Nigeria Breweries Plc has reported an exchange rate loss of N70.6 billion for the second quarter of the year, which ended on June 30th, 2023. This significant loss was revealed in the company’s recently published interim report for the first half of the year.
Despite some positive key highlights for the company in Q2 2023, including a 13% year-on-year increase in net revenue amounting to N154 billion and a 21.5% YoY rise in gross profit to N68.4 billion, the exchange rate loss weighed heavily on its financials.
The operating profit showed remarkable growth, soaring by 119.7% YoY to reach N26.6 billion. However, the net finance cost surged by a staggering 970.8%, reaching N77 billion, leading to a pre-tax loss of N50.2 billion.
The unification of the exchange rate was cited as the main reason behind the substantial losses, as it resulted in forex losses upon the revaluation of Nigeria Breweries’ dollar-denominated loans. The company reported a net loss of N70.6 billion on foreign exchange, adding to a total year-to-date exchange rate loss of N85.2 billion.
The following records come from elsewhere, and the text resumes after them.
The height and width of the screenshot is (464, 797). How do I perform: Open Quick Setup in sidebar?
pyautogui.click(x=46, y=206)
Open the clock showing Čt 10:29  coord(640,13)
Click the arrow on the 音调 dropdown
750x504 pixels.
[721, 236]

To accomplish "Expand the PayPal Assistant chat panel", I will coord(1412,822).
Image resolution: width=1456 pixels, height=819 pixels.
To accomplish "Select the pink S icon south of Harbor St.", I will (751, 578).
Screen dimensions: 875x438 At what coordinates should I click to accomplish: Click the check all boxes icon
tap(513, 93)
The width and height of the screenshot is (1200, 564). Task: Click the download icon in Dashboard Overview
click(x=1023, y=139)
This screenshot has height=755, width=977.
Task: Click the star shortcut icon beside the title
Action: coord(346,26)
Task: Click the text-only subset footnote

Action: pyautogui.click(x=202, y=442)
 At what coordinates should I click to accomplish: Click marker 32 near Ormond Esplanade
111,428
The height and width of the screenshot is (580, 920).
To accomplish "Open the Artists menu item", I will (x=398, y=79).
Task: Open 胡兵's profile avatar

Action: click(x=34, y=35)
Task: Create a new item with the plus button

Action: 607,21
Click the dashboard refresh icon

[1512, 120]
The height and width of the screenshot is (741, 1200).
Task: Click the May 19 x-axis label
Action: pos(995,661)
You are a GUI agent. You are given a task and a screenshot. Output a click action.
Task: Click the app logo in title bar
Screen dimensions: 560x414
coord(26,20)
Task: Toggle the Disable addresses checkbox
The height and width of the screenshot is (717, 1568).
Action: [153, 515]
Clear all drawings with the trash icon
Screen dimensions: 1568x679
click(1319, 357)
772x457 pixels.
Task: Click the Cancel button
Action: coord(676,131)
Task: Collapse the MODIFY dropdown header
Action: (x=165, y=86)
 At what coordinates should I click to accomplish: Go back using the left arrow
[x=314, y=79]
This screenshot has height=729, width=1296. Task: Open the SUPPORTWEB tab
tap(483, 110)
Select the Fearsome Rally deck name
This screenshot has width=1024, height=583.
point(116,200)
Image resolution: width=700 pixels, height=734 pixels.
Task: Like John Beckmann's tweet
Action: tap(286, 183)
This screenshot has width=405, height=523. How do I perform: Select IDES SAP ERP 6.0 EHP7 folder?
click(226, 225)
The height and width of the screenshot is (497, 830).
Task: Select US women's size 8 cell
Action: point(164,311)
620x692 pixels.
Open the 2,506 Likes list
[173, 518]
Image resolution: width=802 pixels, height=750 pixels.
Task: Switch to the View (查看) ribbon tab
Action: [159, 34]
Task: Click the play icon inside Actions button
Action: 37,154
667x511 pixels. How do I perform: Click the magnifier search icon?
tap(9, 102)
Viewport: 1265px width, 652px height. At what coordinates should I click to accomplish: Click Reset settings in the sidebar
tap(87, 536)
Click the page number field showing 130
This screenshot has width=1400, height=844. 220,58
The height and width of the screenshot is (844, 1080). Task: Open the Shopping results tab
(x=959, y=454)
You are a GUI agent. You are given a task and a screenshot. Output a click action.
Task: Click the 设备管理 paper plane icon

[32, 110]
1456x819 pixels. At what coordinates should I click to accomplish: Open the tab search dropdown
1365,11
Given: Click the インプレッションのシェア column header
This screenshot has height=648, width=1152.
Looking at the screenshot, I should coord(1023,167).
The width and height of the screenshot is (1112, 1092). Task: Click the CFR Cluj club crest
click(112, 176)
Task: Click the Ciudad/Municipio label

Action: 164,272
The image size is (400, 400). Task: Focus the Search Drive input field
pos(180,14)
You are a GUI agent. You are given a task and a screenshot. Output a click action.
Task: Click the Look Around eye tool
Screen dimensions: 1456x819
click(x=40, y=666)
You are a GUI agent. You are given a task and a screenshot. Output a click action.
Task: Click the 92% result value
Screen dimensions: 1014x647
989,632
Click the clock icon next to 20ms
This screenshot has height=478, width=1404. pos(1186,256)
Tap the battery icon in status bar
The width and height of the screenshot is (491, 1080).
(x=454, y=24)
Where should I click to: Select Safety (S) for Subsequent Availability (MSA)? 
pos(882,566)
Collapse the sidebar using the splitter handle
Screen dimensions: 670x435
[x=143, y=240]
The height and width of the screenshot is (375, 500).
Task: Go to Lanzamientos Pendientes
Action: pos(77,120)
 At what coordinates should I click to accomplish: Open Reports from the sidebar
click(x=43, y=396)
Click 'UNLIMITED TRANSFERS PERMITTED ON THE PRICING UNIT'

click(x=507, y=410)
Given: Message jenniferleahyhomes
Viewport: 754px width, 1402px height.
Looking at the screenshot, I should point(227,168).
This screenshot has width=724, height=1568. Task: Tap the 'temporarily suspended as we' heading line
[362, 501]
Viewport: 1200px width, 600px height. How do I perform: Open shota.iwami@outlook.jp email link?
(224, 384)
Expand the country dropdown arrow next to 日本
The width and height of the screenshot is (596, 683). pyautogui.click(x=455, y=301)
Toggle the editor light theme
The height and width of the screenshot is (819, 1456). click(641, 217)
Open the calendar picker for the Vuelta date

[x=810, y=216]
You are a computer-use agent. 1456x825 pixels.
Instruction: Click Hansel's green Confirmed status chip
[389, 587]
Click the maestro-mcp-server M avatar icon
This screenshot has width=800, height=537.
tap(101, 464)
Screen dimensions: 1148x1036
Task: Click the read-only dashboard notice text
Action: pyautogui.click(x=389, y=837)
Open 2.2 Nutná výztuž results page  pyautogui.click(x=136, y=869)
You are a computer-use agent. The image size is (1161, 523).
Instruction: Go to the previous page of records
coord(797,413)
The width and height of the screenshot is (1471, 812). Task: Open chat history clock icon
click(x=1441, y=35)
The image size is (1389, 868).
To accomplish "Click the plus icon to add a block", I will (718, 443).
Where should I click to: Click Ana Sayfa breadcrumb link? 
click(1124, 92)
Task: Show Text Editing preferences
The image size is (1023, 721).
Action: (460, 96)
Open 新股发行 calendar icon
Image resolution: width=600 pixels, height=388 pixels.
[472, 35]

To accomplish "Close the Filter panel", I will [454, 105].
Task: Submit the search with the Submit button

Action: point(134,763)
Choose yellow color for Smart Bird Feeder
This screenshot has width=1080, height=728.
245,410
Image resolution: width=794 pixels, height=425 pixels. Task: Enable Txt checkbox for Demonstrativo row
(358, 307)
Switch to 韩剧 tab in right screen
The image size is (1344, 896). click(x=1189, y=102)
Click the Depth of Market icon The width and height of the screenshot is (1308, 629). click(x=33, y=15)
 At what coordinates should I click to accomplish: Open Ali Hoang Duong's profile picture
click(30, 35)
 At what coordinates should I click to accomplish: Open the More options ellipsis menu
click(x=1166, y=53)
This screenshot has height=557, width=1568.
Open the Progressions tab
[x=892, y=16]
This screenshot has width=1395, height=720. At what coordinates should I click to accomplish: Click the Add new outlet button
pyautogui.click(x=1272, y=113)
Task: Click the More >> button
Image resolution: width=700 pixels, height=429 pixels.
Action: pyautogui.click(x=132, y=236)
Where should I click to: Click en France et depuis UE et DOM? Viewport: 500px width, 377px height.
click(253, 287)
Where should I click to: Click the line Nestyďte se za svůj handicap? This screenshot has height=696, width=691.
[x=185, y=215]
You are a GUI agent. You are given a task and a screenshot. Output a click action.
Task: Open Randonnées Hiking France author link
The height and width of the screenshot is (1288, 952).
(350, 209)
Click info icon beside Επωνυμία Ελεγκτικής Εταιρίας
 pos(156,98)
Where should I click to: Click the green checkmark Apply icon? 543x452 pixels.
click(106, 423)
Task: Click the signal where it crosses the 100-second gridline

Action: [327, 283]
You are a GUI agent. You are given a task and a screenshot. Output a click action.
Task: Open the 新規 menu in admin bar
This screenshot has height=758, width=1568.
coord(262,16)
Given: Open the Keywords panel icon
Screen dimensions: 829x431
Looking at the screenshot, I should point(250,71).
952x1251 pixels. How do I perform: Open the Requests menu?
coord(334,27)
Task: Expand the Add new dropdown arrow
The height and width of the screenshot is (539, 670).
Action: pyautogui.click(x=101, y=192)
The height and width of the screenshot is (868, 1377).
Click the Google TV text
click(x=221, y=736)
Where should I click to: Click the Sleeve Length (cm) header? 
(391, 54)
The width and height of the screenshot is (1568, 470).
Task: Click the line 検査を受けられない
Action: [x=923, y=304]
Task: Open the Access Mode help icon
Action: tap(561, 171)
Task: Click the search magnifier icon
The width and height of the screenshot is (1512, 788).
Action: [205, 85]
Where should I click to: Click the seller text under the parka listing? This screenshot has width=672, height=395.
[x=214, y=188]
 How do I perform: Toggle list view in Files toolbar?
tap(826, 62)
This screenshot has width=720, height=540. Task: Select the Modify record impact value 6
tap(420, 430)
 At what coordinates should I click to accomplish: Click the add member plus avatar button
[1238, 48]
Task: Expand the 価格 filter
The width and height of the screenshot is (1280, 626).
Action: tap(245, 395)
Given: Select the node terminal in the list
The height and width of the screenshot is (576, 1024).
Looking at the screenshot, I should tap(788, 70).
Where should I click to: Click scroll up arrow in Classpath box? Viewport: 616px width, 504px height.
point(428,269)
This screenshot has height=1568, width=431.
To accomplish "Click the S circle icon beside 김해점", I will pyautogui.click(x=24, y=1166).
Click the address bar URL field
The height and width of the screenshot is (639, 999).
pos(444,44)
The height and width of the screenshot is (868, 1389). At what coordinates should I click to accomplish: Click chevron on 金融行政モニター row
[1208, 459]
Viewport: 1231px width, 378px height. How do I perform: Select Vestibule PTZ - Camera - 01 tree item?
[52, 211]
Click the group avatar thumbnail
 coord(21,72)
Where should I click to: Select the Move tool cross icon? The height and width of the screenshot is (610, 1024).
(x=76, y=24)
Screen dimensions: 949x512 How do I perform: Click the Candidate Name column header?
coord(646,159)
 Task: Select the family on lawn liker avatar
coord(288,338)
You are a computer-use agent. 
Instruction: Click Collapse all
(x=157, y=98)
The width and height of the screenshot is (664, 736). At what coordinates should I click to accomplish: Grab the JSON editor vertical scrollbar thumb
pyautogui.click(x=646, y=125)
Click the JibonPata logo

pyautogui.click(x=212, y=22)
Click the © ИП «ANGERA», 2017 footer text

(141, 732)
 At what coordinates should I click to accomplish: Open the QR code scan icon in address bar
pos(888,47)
These losses had a significant impact on the company’s financial position, leading to a substantial N47.7 billion reduction in net assets. Despite maintaining a healthy cash balance of N34.9 billion, the negative working capital suggests that Nigeria Breweries may need to find additional funds to repay its loans within a year or consider restructuring the loans.
The current losses are likely to have a further impact on the company’s full-year profits, especially considering that Nigeria Breweries had reported a profit after tax of N13.1 billion in the same period last year (2022).
It’s worth noting that Nigeria Breweries Plc has experienced back-to-back losses in the first two quarters of the year, reporting a loss before tax of N17.4 billion. As the company navigates the challenges posed by the exchange rate loss, its performance for the rest of the year will be closely watched by investors and stakeholders.